FIG. 7 is a side view of another embodiment of the device according to the invention, with a flap resembling the flap shown in FIG. 1, but where at each side of the flap there is arranged a wall that is stationary relative to the hull, and which is provided with check valves.

FIG. 8 is a side view of another embodiment of a device according to the invention, comprising two flaps that are tiltable about the same axis, and which can be moved in opposite phase between two walls that are provided with valves.

FIG. 9 is a side view of another embodiment of a device according to the invention, comprising a flap which at its forward end is pivotally supported in. e.g., a hull of a vessel, the flap being made of a resilient, flexible material with decreasing rigidity from the forward end of the flap to its rear end.

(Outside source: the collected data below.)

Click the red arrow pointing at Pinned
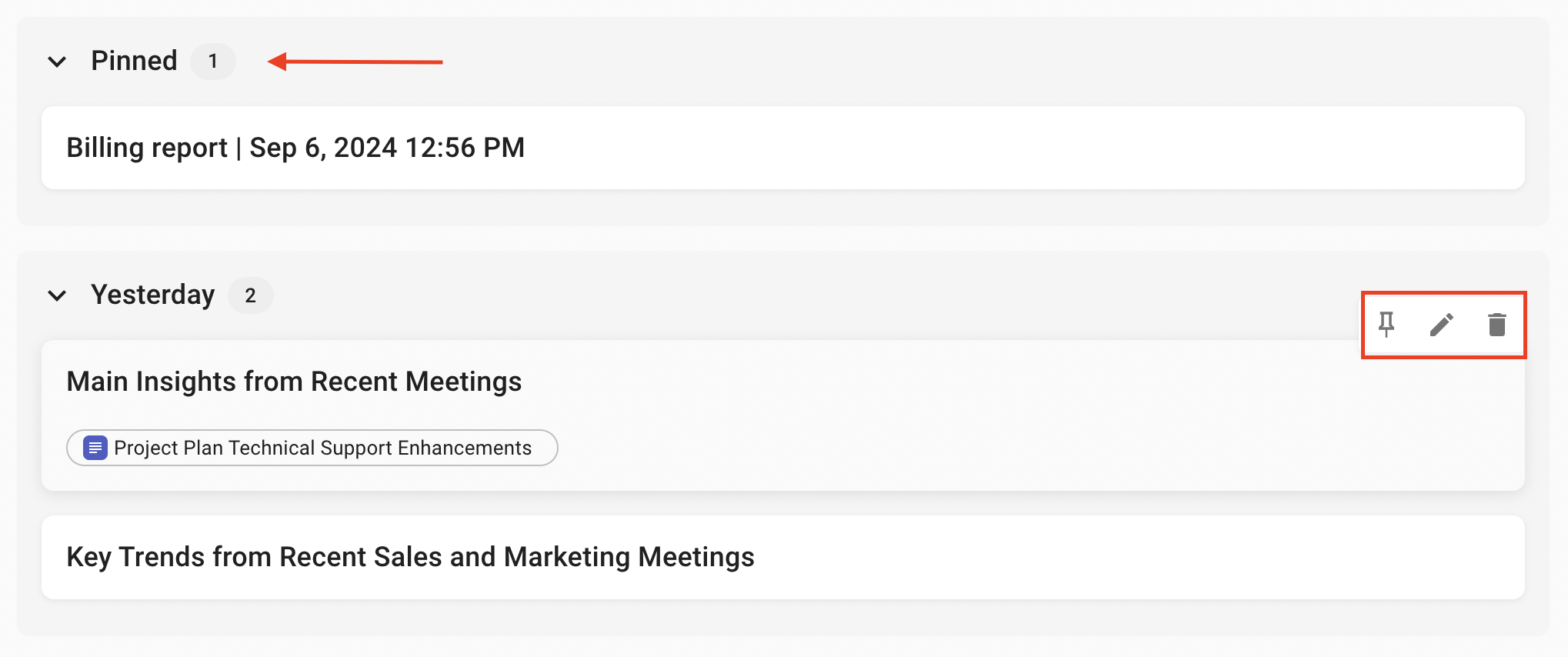 pyautogui.click(x=355, y=62)
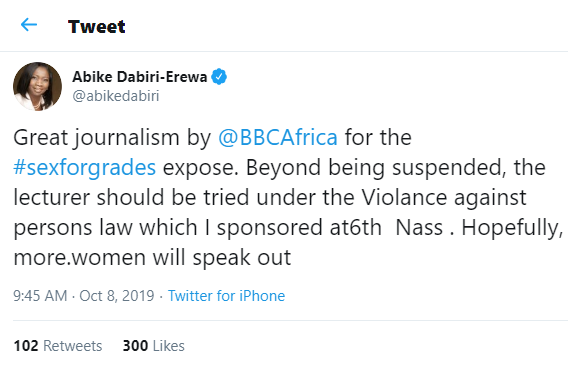This screenshot has height=368, width=568.
Task: Open the Twitter for iPhone source link
Action: pos(226,296)
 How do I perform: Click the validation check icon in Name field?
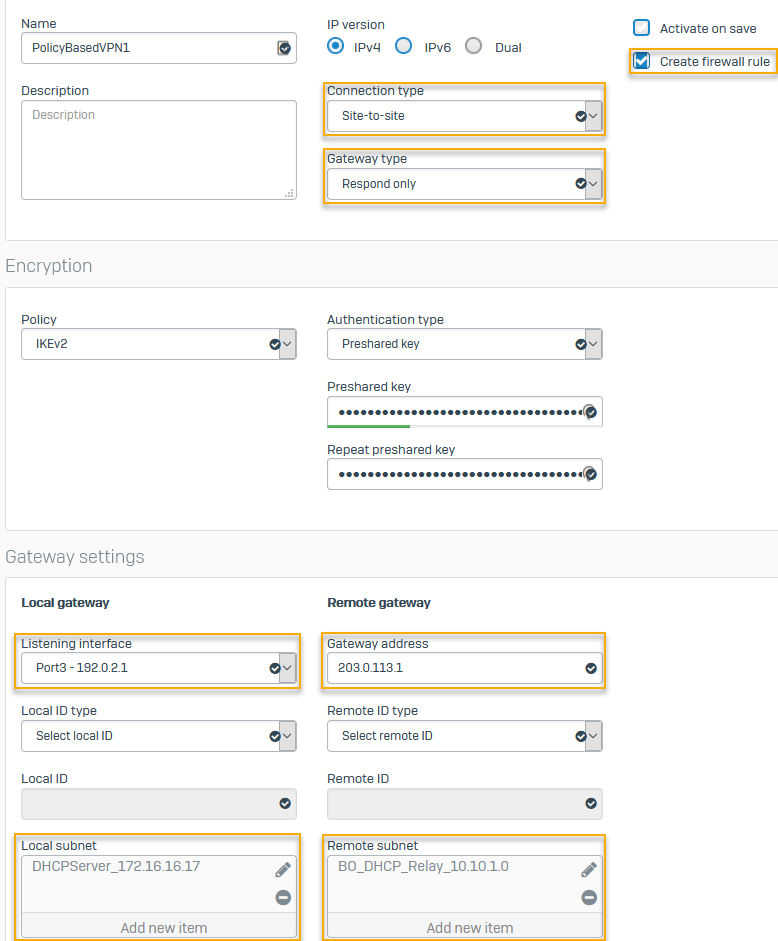(x=284, y=48)
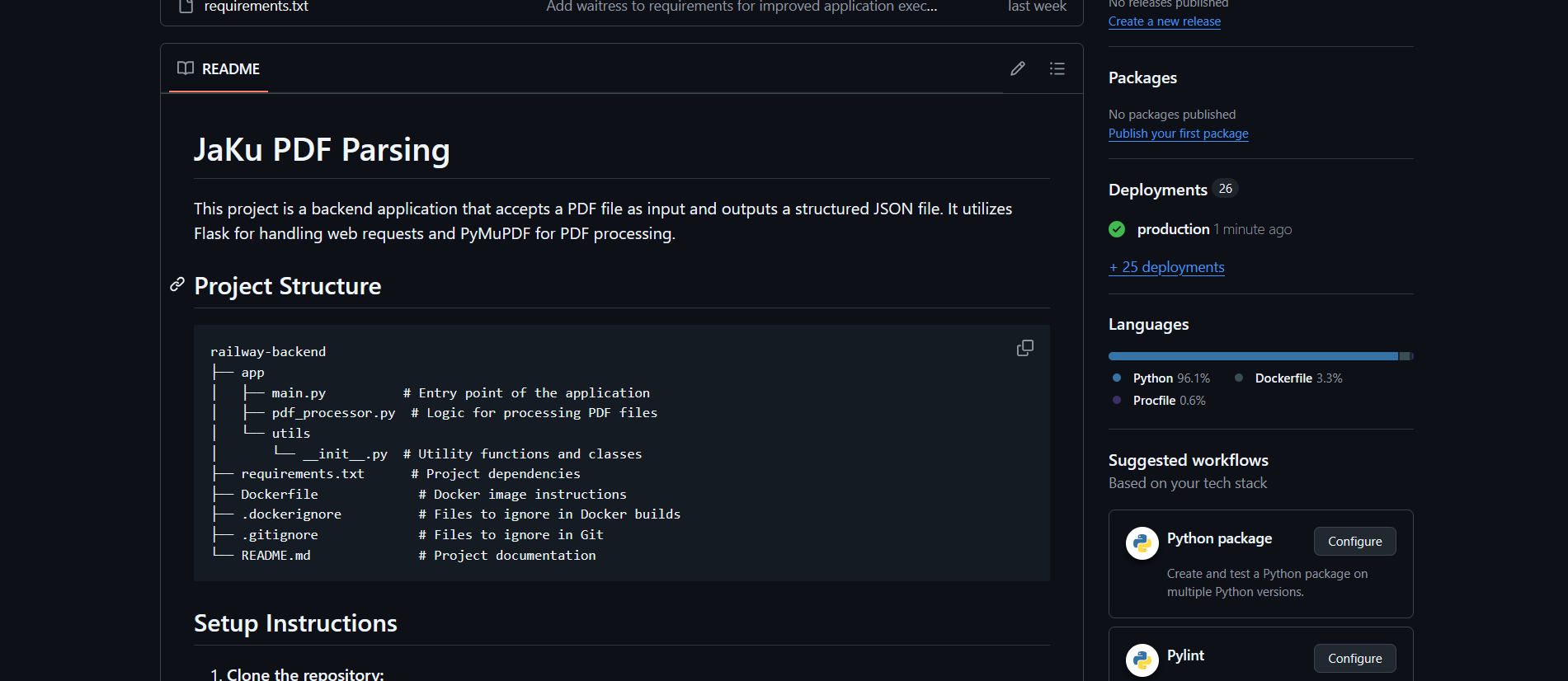Click Publish your first package link
1568x681 pixels.
point(1178,134)
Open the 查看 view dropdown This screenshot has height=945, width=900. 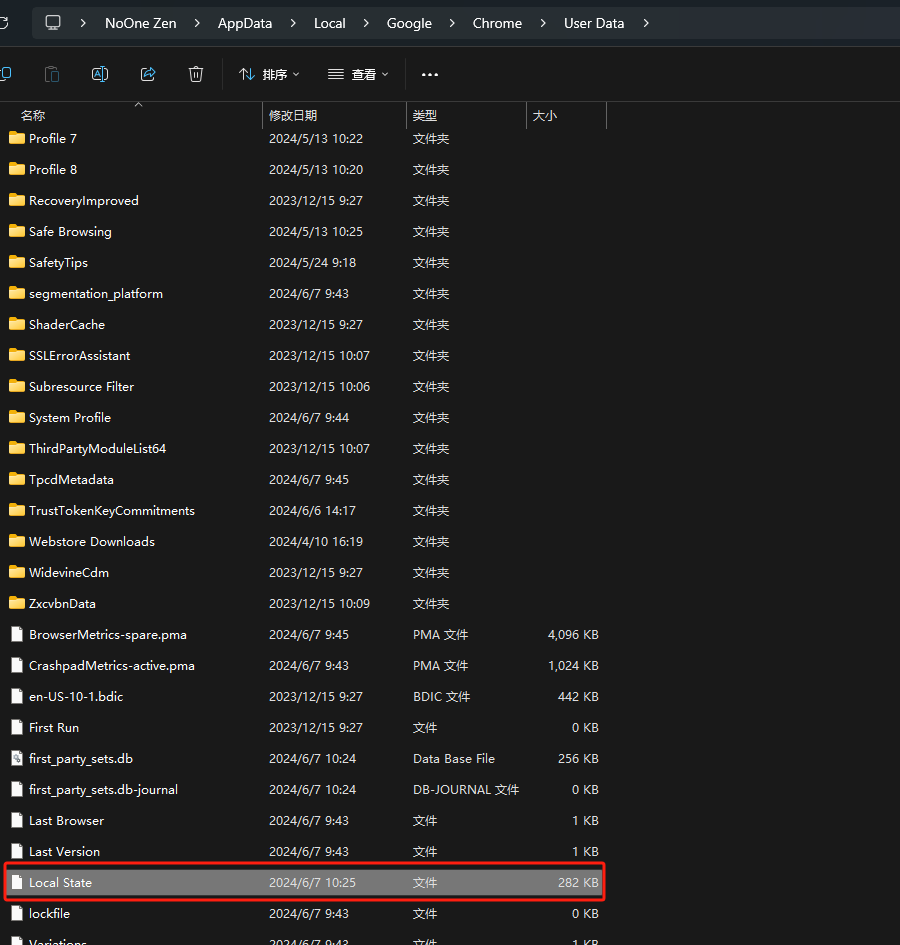[358, 74]
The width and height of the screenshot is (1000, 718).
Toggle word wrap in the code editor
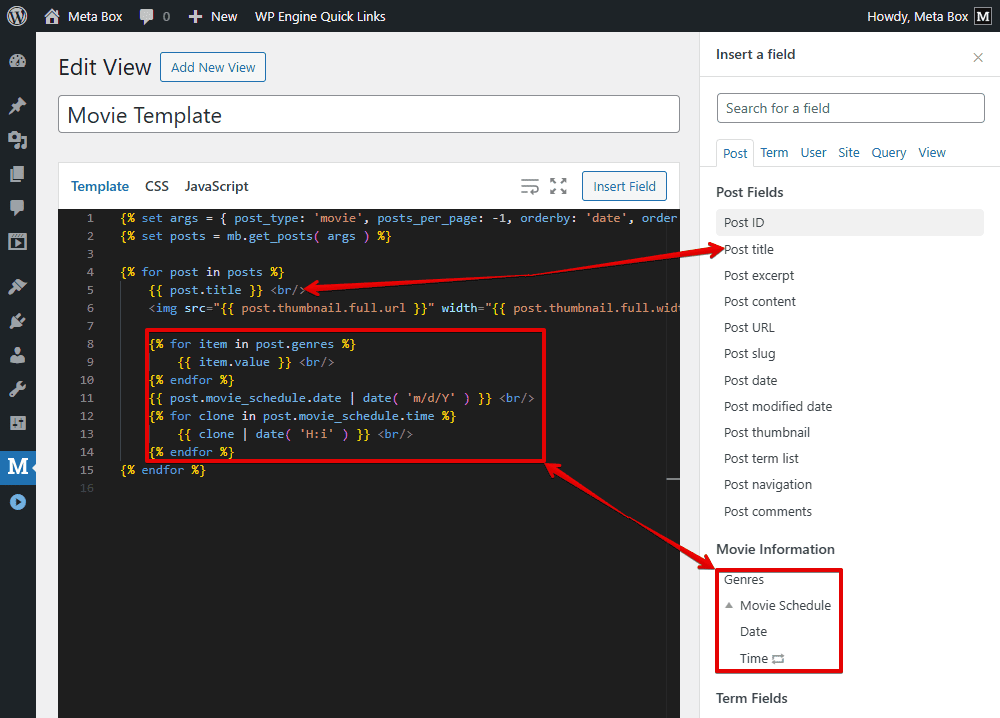[x=529, y=186]
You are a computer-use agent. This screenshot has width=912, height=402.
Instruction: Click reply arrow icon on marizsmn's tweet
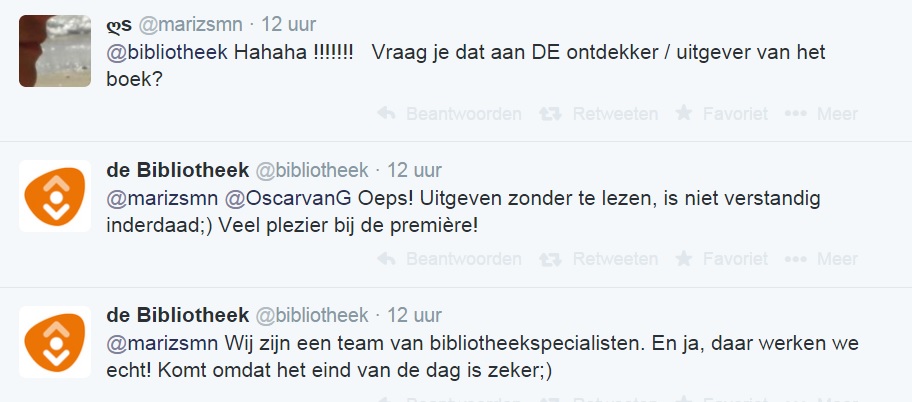(386, 114)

FIGS. 10-13 are side views of another embodiment of a device according to the invention, comprising a flap like the flap shown in FIG. 9, but where on each side of the flap there is arranged a side wall provided with check valves like that shown in FIG. 7, the figures showing respective, different stages of the flap during a tilting of the flap.

FIG. 14 is a side view of another embodiment of a device according to the invention, comprising a flap whose forward end portion is flexibly connected to a rod that is connected to a drive unit

FIG. 15 is a side view of another embodiment according to the invention, comprising a flap that is tiltably connected to a part of the exterior of the hull, and which can be tilted towards or away from this part, and which is provided with check valves.

FIG. 16 is a side view of another embodiment of a device according to the invention, comprising tiltable flaps of the type shown in FIG. 15, and which are arranged on their respective sides of a plane portion of the hull.

FIG. 17 is a side view of another embodiment of a device according to the invention, comprising two flaps that are moved in opposite phase, the flaps being provided with check valves.

FIG. 18 is a side view of a device with two flaps of the type shown in FIG. 6.

FIG. 19 is a side view of another embodiment of a device according to the invention, comprising three flaps of the type shown in FIG. 7.

FIG. 20 is a top view of a pipeline or conduit with a device according to the invention, wherein a flap and a pair of walls with check valves as shown FIG. 7 are arranged in the pipeline, and a top cover of the pipeline has been removed.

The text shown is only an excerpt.